SW Radio Africa correspondent Lionel Saungweme said Mugabe travelled so much back in the 1980s that it gained him a nickname.
“It is too much travel for someone of his age but consistent with the nickname he earned in the 1980s when he was dubbed Vasco Da Gama after the famous explorer who discovered India. He rarely ever used to stay in Zimbabwe during that time,” Saungweme explained.
When Tendai Biti, of the MDC Renewal Team, was still Finance minister in the coalition government, he revealed in his July 2011 medium Term Budget that ‘excessive travel’ by government officials was one of the issues gobbling up public funds. It was reported to have swallowed up $20 million, much more than the $15 million budgeted annually for presidential travel.
Mugabe’s personal travel allowance used to be $50,000 per trip, according to reports.
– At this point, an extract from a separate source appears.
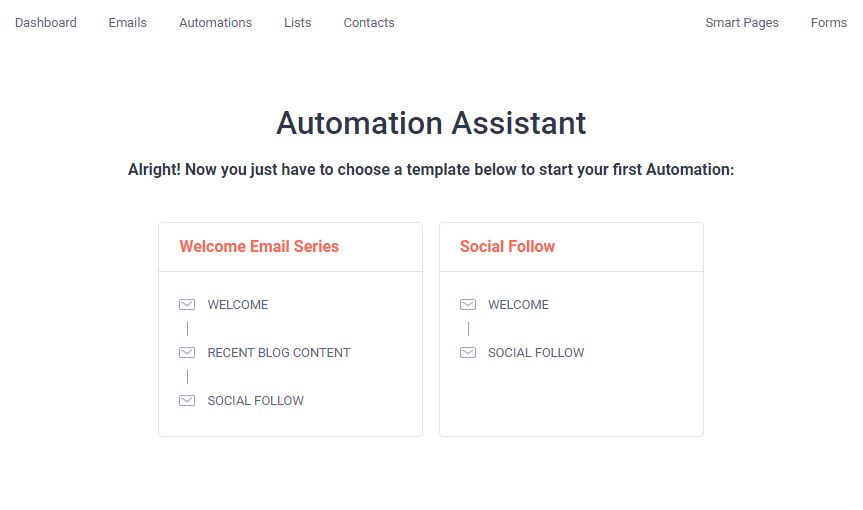Select the RECENT BLOG CONTENT step
863x510 pixels.
click(x=279, y=353)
This figure has increased significantly over the years and is currently believed to be $500,000 per trip, which Mugabe carries himself in a black hold-all bag that he is given by the Reserve Bank of Zimbabwe. This is spending money.
The ZANU PF leader keeps all the change from each trip. During his tenure as President, Mugabe has made an average of 15 to 20 trips every year, meaning he could be earning up to $10 million per year from his travel allowance alone.
Ironically the theme of the two-day AU summit is: “Agriculture and Food Security”. These are two of the biggest problems Zimbabweans currently faces, all due to Mugabe’s chaotic so-called Land Reform programme which destroyed the agricultural sector, ended all food security and made Zimbabwe reliant on food imports.